Texte cité -
□ □ □ □ □ □ □

Elle raconte toute son enfance à jouer avec ses frères et soeurs et cousins et cousines dans cette maison familiale où régnait le bonheur. Les étés fabuleux à jouer, à construire des maisons dans la forêt, à faire toutes sortes d'espiègleries dont sont capables les enfants. Cet état de plénitude va durer jusqu'à l'adolescence, où au grand désespoir d'Isadora, les enfants grandissent et ont d'autres aspirations. Les grands quittent le foyer pour aller à l'internat, suivre leurs études et vivre une autre vie loin de la maison.
Isadora aussi connaîtra également un très grand amour. Mais, sans regret, elle lui tournera le dos afin de ne pas avoir à quitter sa chère maison. La Maison sera plus forte que tout.

Quelques temps, les uns et les autres reviendront pour les vacances à la maison sur qui veille Isadora. Puis, petit à petit, plus.

□ □ □ □ □ □ □

Données fournies -
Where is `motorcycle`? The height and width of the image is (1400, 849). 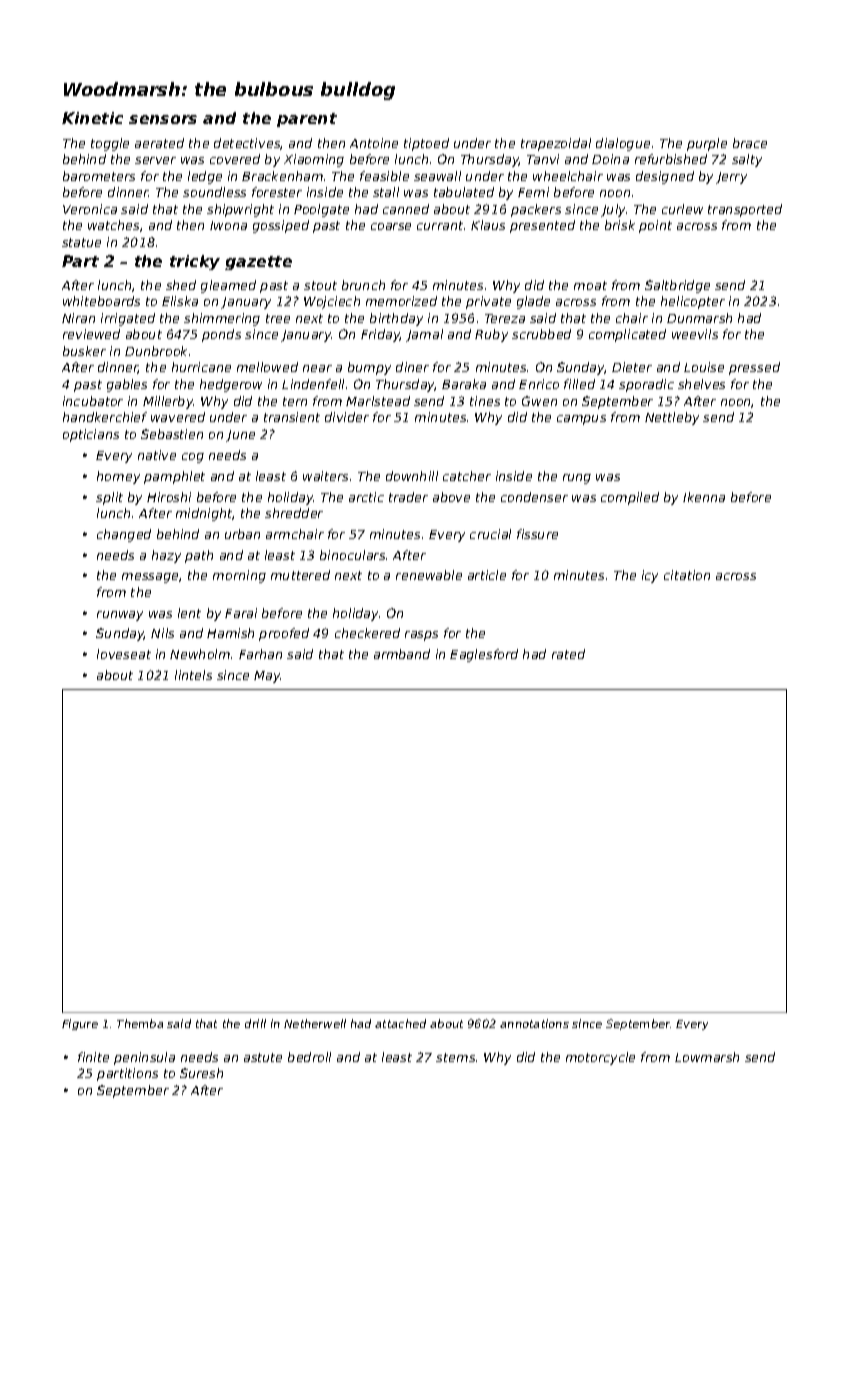
motorcycle is located at coordinates (600, 1058).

□ □ □ □ □ □ □

D'après le texte cité, pourquoi Isadora tourne-t-elle le dos à son grand amour ?

Réponse attendue - Pour ne pas avoir à quitter sa chère maison.